Sorry - that was a ridiculously long comment.
I know, I often get what's-the-point days. what comes through in your post is that you feel alone in your various predicaments. The question is, what can you do to hange them? It's just a question - I don't know if I could, because I usually opt for what's safe.
At any rate, know that the holiday you take is truly earned and deserved, unlike that of some of those around you. Hope you enjoy it!
Caroline
You're not alone. First and foremost I want you to know that. While I don't know anything about the maintenance thing (you got this though, take a deep breath and relax), I know a lot about feeling like the only one that is taking care of everything, and has to be the main provider. I also know about not being able to live in the moment, for whatever reason it may be - fear, anxiousness, avoidance, past ruminization, future planning, etc. The key is that you are realizing this is happening. That's huge step to changing it. If you want to talk about this, I can give you some tips on dealing with it and changing it, just shoot me a FB message. I don't think you have my new number, and I don't have yours anymore either :-( Hang in there hon. You're not alone, and you are way too honest, caring, and smart to go it alone. Many hugs and prayers flying your way. Enjoy your vacation and Christmas. Take it one minute at a time.
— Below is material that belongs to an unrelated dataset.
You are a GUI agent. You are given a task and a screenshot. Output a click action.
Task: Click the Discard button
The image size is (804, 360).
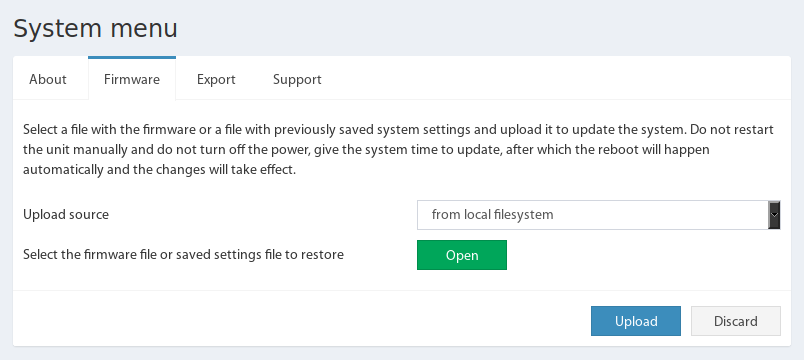[x=736, y=321]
I think the holidays bring out the crazy in many of us. Just try to enjoy the moment.
You have lost so much weight, you can take control of those couple pounds.
Hang in there.
Tomorrow is another day....
Today....Merry Christmas!
XO
Stop! Breath! Breath some more. Take in the moment. Not the past, not the future, just the now. Think about where you are now, how far you've come from where you started and where you want to end up. Then figure out what you need to do to get there.
The biggest part of emotional eating, for me anyway, is being aware that I'm doing it. If you're aware of it you can get it under control. I don't know exactly how you feel but I think I'm in the same park as you. If you ever need an ear.
If you read my blog you'll notice a lot of the same issues and thoughts. And come on now, making cheese is a very useful skill in todays job market.